> **STATED TASK**: Copy the entries below word for word, from the line with "You are a GUI" up to and including the line with "Contacto (1071, 25)".

Dataset rows

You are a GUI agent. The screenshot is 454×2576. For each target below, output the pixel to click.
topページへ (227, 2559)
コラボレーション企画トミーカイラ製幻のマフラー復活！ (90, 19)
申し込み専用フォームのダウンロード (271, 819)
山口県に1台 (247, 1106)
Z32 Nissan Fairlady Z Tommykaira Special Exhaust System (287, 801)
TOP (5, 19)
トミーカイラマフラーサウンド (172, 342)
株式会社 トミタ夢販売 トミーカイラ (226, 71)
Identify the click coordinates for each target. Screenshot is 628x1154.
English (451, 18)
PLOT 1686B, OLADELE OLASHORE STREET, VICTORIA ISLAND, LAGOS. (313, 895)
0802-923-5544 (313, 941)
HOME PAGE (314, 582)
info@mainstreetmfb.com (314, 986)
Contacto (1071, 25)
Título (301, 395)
---
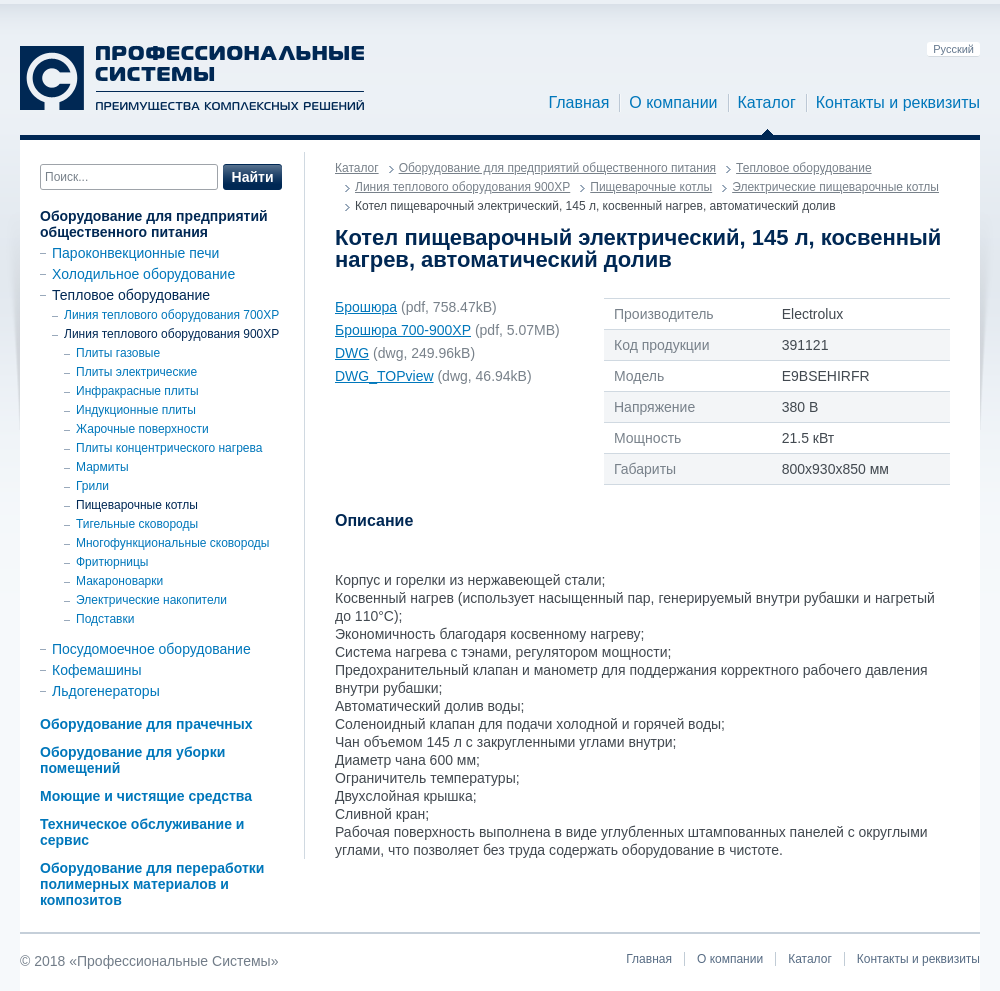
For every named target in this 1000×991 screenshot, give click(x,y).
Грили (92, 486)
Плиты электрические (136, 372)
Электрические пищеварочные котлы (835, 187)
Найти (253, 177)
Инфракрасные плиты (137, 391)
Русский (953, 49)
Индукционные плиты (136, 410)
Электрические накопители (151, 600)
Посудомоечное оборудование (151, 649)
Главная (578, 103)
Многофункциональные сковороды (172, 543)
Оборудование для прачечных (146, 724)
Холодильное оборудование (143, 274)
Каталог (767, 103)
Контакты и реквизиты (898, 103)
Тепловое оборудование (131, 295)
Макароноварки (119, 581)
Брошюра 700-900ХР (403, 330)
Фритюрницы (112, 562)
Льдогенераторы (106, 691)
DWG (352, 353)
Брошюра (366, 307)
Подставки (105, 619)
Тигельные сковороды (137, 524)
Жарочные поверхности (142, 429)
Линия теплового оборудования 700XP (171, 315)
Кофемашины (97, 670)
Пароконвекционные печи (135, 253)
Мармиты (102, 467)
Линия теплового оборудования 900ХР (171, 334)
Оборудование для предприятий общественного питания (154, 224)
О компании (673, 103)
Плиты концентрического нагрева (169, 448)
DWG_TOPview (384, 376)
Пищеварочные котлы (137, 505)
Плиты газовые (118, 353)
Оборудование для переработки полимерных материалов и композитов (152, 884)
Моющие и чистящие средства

> **EXERCISE SOLUTION**:
You are a GUI agent. The screenshot is 454×2576. For each target below, output the pixel to click.
topページへ (227, 2559)
コラボレーション企画トミーカイラ製幻のマフラー復活！ (90, 19)
申し込み専用フォームのダウンロード (271, 819)
山口県に1台 (247, 1106)
Z32 Nissan Fairlady Z Tommykaira Special Exhaust System (287, 801)
TOP (5, 19)
トミーカイラマフラーサウンド (172, 342)
株式会社 トミタ夢販売 トミーカイラ (226, 71)
Identify the click coordinates for each target. Screenshot is 628x1154.
English (451, 18)
PLOT 1686B, OLADELE OLASHORE STREET, VICTORIA ISLAND, LAGOS. (313, 895)
0802-923-5544 (313, 941)
HOME PAGE (314, 582)
info@mainstreetmfb.com (314, 986)
Contacto (1071, 25)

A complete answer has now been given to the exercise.